FLECHTEN

Die Flechten sind Organismen, die aus der Symbiose zwischen Pilzen und Algen entstehen. Die Symbiose ist eine Form  gemeinsamen Lebens von zwei Organismen, wobei beide Vorteile haben. Bei den Flechten liefert die mit Chlorophyl ausgestattete Alge den Pilzen den durch die Fotosynthese erzeugten Zucker. Der Pilz hingegen liefert der Alge Wasser und Mineralstoffe und schützt sie vor zu intensivem Licht, Trockenheit und zu großer Wärme. Zusammen können sie unter extremen Bedingungen leben (auf Felsen im Hochgebirge, in den Wüsten usw.), wo sie allein nicht existieren könnten.

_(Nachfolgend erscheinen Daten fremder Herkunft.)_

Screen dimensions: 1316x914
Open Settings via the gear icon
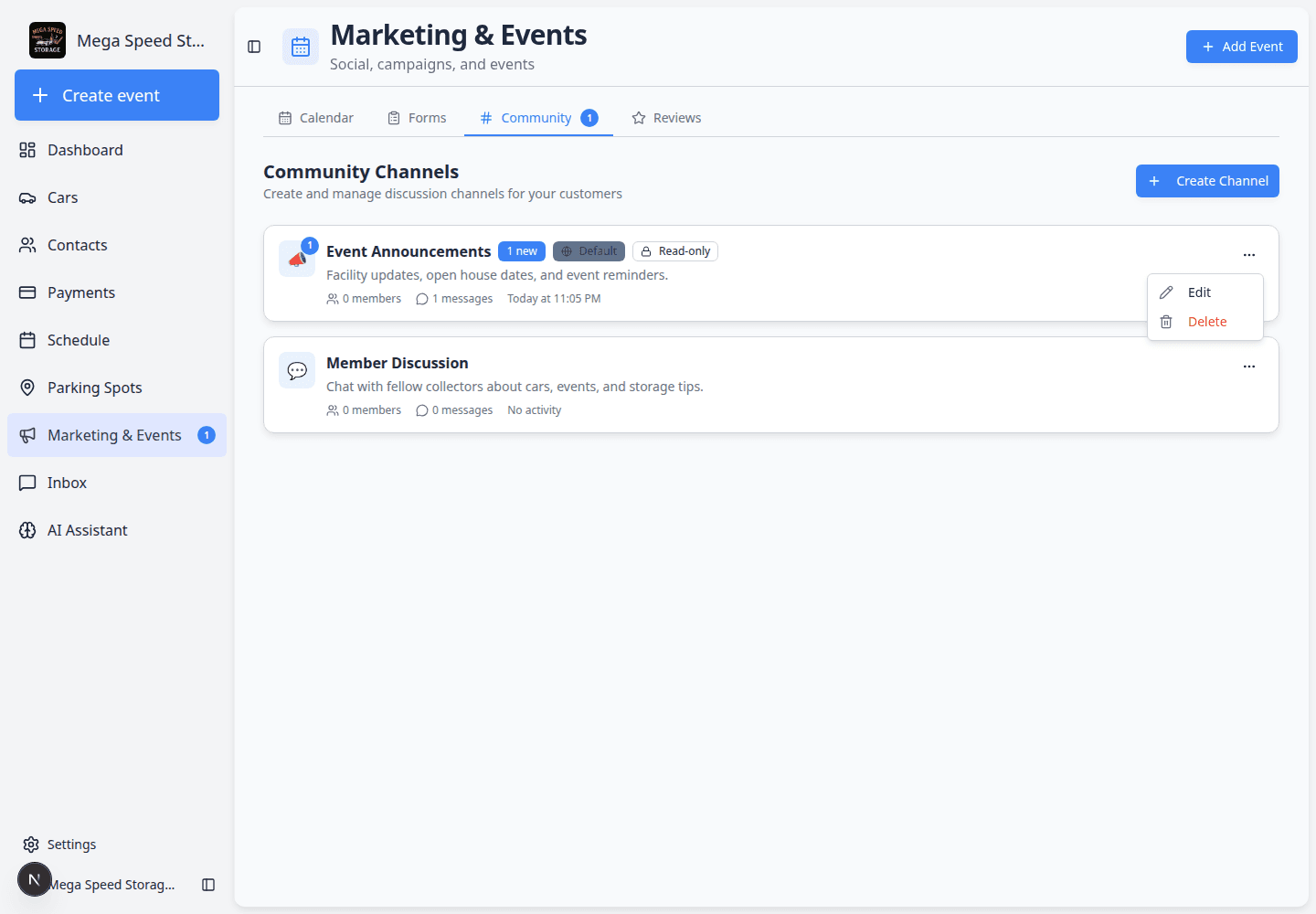click(x=31, y=845)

Je nach Form unterscheidet man die Flechten in Strauch-, Blatt- und Krustenflechten.

Im Innern des Waldes (besonders in Nadelbaumwäldern, die eine saure Bodenschicht, die nur schwer von den Zersetzungsorganismen angegriffen werden kann, produzieren), üben die Flechten  eine wichtige ökologische Aufgabe aus, da ihr schnelles Wachsen in der feuchten Umgebung einen dauernden Beitrag von organischen Substanzen krautartiger Konsistenz für den Boden darstellt. Das garantiert  dem Boden eine gründliche Düngung.

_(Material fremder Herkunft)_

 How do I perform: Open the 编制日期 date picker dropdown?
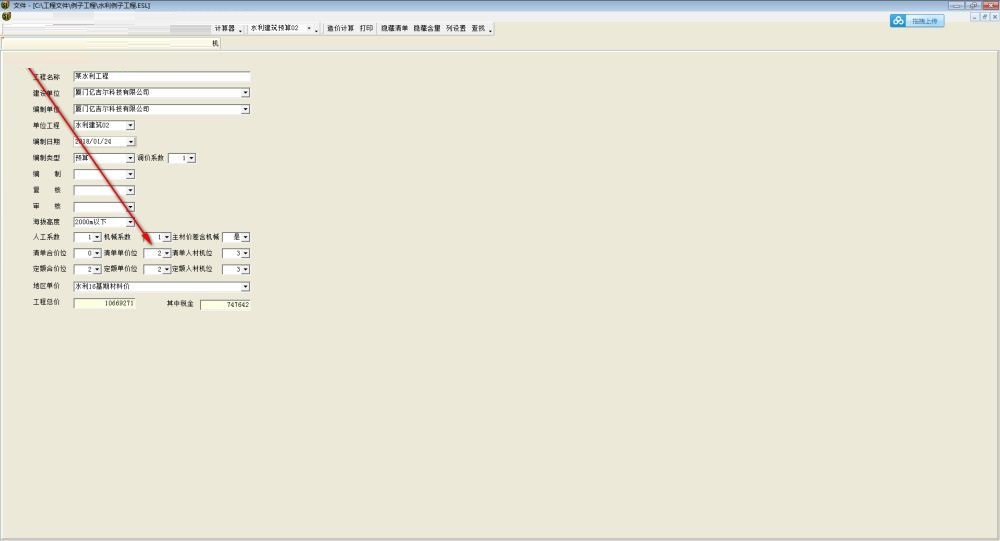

Die Flechten sind unter den ersten Organismen, die auch bei extremen Temperaturen gut leben können. Aber sie reagieren sehr sensibel auf Luftverschmutzung, da sie über kein Absonderungsorgan verfügen. Diese Eigenschaft macht aus ihnen ausgezeichnete biologische Indikatoren, die immer mehr beim Biomonitoring der Luftqualität benutzt werden.